**To be done:**
- a) Summarize the announcement about the 2023 CBC Nonfiction Prize in two sentences.
- b) Resume the announcement about the 2023 CBC Nonfiction Prize from the point where it stops.

**Given text:**
------------------------

Eternity Martis, David A. Robertson and Merilyn Simonds to judge 2023 CBC Nonfiction Prize
The winner will receive $6,000, a writing residency and have their work published on CBC Books
Eternity Martis, David A. Robertson and Merilyn Simonds will judge the 2023 CBC Nonfiction Prize.
The CBC Nonfiction Prize recognizes original, unpublished works of nonfiction up to 2,000 words. Memoir, biography, humour writing, essay, personal essay, travel writing or a feature article are all accepted.
The winner will receive $6,000 from the Canada Council for the Arts, have the opportunity to attend a two-week writing residency at Artscape Gibraltar Point and have their work published on CBC Books.
Four finalists will each receive $1,000 from the Canada Council for the Arts and have their work published on CBC Books.
The 2023 prize is open for submissions until Feb. 28, 2023 at 11:59 p.m. ET.

------------------------

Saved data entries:
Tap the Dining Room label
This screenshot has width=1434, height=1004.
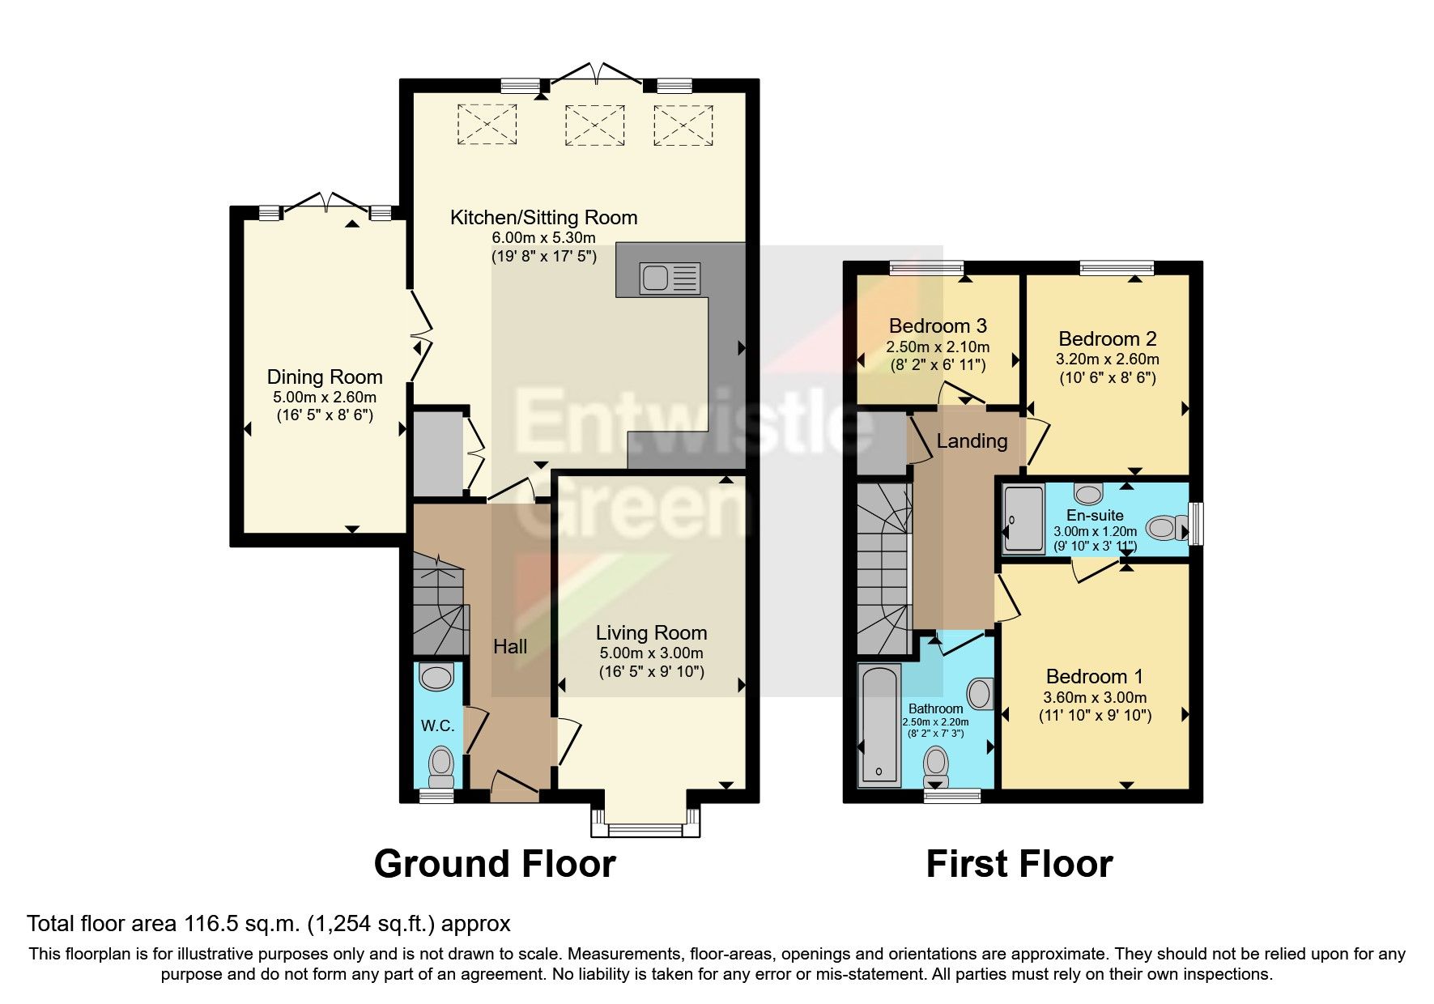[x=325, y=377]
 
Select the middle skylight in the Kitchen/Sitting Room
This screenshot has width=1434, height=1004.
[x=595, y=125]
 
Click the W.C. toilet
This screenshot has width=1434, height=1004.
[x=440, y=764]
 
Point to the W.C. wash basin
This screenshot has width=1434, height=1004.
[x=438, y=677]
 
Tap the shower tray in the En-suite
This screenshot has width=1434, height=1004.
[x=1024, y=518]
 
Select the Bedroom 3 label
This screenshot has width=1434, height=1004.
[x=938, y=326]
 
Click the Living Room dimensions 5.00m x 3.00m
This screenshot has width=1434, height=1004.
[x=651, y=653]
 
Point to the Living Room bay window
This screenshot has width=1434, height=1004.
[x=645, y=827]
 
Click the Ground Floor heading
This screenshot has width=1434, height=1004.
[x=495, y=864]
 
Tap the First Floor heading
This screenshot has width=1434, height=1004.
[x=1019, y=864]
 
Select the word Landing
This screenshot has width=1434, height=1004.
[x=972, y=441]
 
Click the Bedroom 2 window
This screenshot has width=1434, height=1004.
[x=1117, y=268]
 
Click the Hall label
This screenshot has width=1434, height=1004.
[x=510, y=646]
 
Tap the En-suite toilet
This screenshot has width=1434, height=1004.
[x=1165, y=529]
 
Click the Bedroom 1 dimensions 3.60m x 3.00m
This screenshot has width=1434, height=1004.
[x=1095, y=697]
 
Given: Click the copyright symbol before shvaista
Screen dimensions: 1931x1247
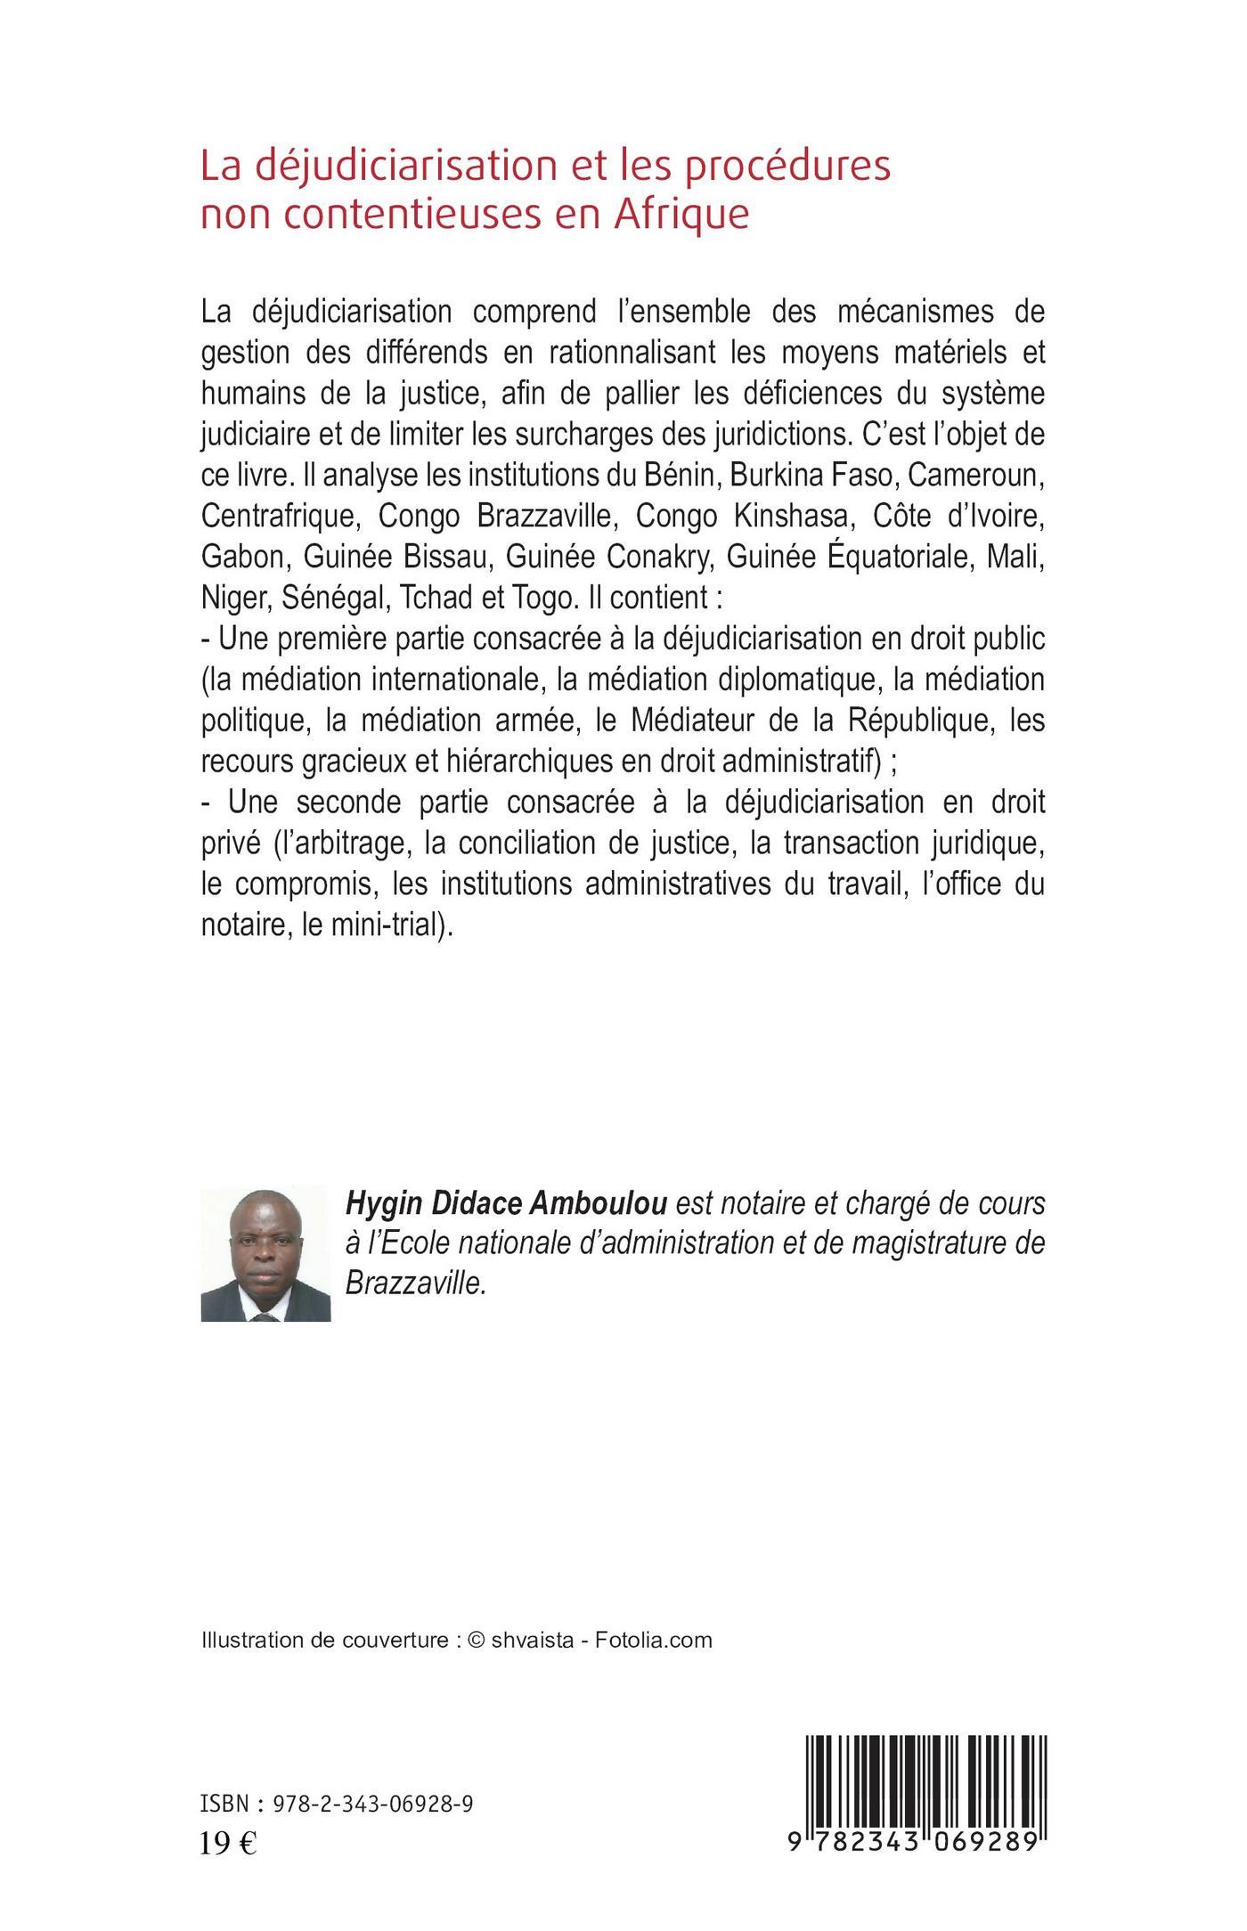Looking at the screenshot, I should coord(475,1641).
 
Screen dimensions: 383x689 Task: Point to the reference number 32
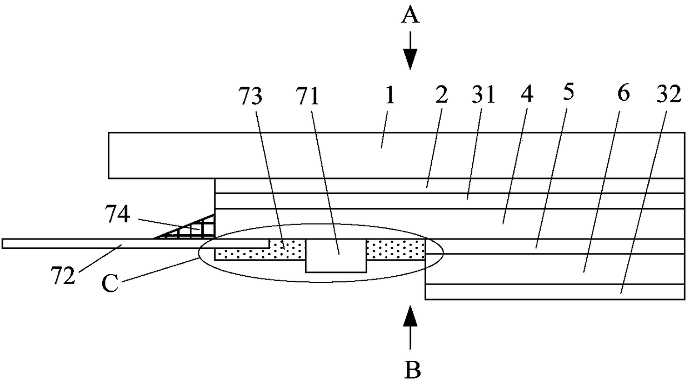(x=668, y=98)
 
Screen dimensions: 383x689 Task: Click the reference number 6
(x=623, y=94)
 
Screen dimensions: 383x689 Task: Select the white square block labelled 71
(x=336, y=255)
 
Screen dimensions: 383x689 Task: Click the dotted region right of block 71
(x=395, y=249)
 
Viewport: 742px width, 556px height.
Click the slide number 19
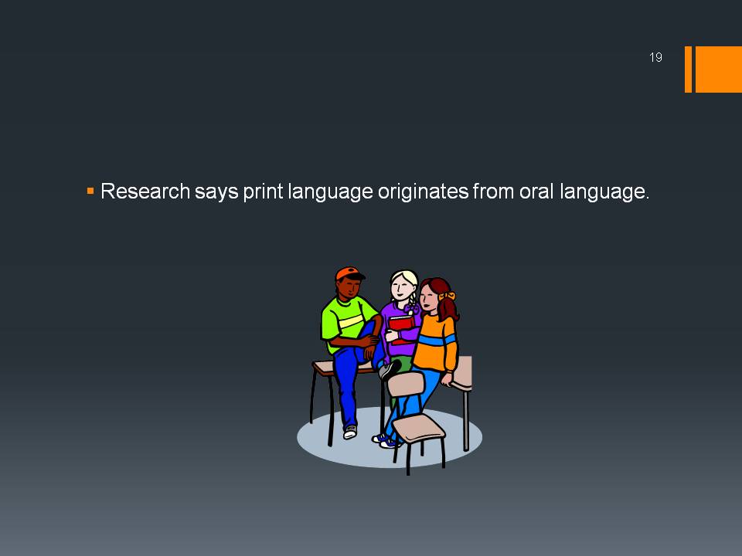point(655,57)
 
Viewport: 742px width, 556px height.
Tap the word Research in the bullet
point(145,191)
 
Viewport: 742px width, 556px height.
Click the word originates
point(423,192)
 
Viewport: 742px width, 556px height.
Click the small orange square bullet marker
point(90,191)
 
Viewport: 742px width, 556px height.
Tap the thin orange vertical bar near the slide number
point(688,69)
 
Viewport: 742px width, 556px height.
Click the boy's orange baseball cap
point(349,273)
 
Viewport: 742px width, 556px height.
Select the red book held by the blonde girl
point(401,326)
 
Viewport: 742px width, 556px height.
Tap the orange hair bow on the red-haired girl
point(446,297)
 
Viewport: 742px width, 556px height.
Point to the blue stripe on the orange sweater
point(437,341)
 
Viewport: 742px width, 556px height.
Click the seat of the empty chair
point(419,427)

------------------------

**Answers below:**
- a) Eternity Martis, David A. Robertson and Merilyn Simonds will judge the 2023 CBC Nonfiction Prize, which recognizes original, unpublished nonfiction of up to 2,000 words and is open for submissions until Feb. 28, 2023 at 11:59 p.m. ET. The winner will receive $6,000, the chance to attend a two-week writing residency at Artscape Gibraltar Point and publication on CBC Books, while four finalists will each receive $1,000 and publication on CBC Books.

- b)
Martis is a journalist and editor living in Toronto. She is the author of the memoir They Said This Would Be Fun, which won the 2021 Kobo Emerging Writer Prize for nonfiction. She teaches journalism at Toronto Metropolitan University. Her writing has appeared in media outlets across North America, including Vice, Huffington Post, The Walrus, Hazlitt, The Fader, Salon and CBC.
Robertson is a Swampy Cree writer who has published several books across a variety of genres, from pictures books to graphic novels to memoir and fiction. His most recent books are the novel The Theory of Crows, the Misewa Saga YA series, the picture book On the Trapline, which was illustrated by Julie Flett, and the memoir Black Water. His picture book When We Were Alone, which as also illustrated by Flett, won the Governor General's Literary Award for young people's literature, illustrated books.
Robertson also hosted the CBC Manitoba podcast Kiwew and is the editorial director of a new children's imprint dedicated to publishing Indigenous writers and illustrators at Penguin Random House Canada.
LISTEN | How authors David A. Robertson and Vivek Shraya are helping writers of colour:
Merilyn Simonds is a writer from Kingston, Ont. who has written 20 books, including the nonfiction books The Convict Lover, Gutenberg's Fingerprint and the novel Refuge. She is the founder and first artistic director of the Kingston WritersFest. Her latest book, Woman, Watching, was published in 2022.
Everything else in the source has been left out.